CONVERGENCE
Sharon Parmet
Muse
Dec 31, 2007 19:00 EST
Animals have lots of options for thwarting potential predators. Some run away, some hide, and some use sharp teeth, long tusks, or claws for fighting. Others are poisonous: eating or touching them results in illness or death. Most animals make their own poison. But some borrow their poison from animals in their diet.
Poison frogs of the family Mantella, living in Madagascar, do just that. So do the South American frogs of the families Dendrohates, Phyllobates, and Epipedobates. Frogs from all four of these families get their poison from eating poisonous ants. The ants are high in alkaloids, a strong, nastytasting chemical. When other animals eat the ants, they spit them right out, but the members of our four frog families gobble them up.
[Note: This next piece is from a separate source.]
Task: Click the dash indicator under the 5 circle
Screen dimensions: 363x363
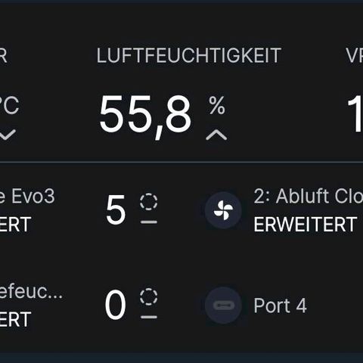Action: [x=149, y=222]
Why aren't the frogs affected by the ants' poison? They have evolved over hundreds of thousands of years to be resistant to the alkaloids. There are myriad such examples in the animal kingdom: birds can pick off poison spiders, snakes eat poison toads, and fish eat venomous worms. What's more amazing than being able to withstand the poison is that the frogs have evolved a way to use it. Most of the insects they eat are non-poisonous, but when they happen to eat a poison ant, they are able keep the alkaloids from passing through their system and out the other end like any other rejected food waste. They keep the poison in their bodies and concentrate it where predators would taste it first: in their skin.
Most amazing of all is that the poison frogs in Africa and South America are not related to each other, and the ants they eat are not related to each other. Over millions of years, ants living on the two separate continents evolved to use alkaloids as a poison; then frogs evolved on each continent thai could not only eat these ants but could steal that poison for themselves. Finally, the two groups of frogs both evolved bright coloration, as a warning to predators.
This is what biologists call convergent evolution: different groups independently develop the same solution to a problem. In other words, it's a random process that looks pretty clever.